Lloyds shares were marginally down on Wednesday morning after reporting Q1 2023 results. There will be questions about how much of the drop was a direct consequence of their Q1 2023 update or the impact of fears about US banking volatility which reignited overnight.
Lloyds shares were down around 0.9% at the time of writing. NatWest and Barclays were both trading in negative territory.
Higher interest rates have helped increase FTSE 100 banks’ profitability in Q1 – Lloyds was no exception. Underlying net interest income rose 20% in the first quarter, and net interest margins hit 3.22%.
Net interest margins were steady compared to Q4 2022 but significantly higher than Q1 2022. There may be concerns around future profitability after Lloyds said they expect full-year net interest margins would be above 3.05%. This would represent a decline from Q1’s 3.22%.
A small win for investors would be the amount set aside for bad debts. Lloyds set aside just £243m in the first quarter, down from £465m last quarter.
Lower impairment charges for the provision of bad debts were a factor in robust underlying profit growth. Lloyds underlying profit for the period rose 30% to £2.2bn in Q1, up from £1.7bn in the same period a year ago.
“Lloyds continues the trend of major UK banks outperforming analyst consensus as impairment charges set aside for loan defaults were lower than feared,” said Matt Britzman, equity analyst at Hargreaves Lansdown.
Britzman continued to explain how Lloyds results are a good reflection of underlying economic activity.

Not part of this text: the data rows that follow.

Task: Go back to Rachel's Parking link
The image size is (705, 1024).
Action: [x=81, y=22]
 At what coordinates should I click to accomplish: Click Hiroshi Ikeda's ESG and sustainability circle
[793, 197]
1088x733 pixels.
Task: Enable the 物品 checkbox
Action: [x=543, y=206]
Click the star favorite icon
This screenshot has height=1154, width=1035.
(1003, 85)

“Lloyds is a good barometer for the overall health of the UK consumer and its smaller businesses, and they’re proving remarkably resilient in the face of mounting cost pressures. Some pockets of the loan portfolio saw an increase in arrears, but overall, levels remain at or below pre-pandemic levels across the board,” Britzman said.
“For Lloyds, interest income takes the main stage despite a push to diversify income streams. Net interest margin was steady over the quarter, which was a relatively good result.”

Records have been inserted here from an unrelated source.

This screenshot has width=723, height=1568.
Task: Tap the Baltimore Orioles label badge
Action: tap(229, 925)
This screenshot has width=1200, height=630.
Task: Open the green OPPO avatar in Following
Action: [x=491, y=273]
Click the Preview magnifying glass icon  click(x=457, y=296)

AJ Bell analysts suggested that while performance in Q1 was more than acceptable, the competitive landscape for Lloyds and other UK banks may become challenging later in the year.
“It is hard not to ignore the £2.2 billion reduction in customer deposits during the first quarter of 2023. Part of this was down to a more competitive market for deposits – higher rates mean consumers are shopping around more to get a better deal on their money, and that means banks are having to work harder to lure them in,” said AJ Bell investment director Russ Mould.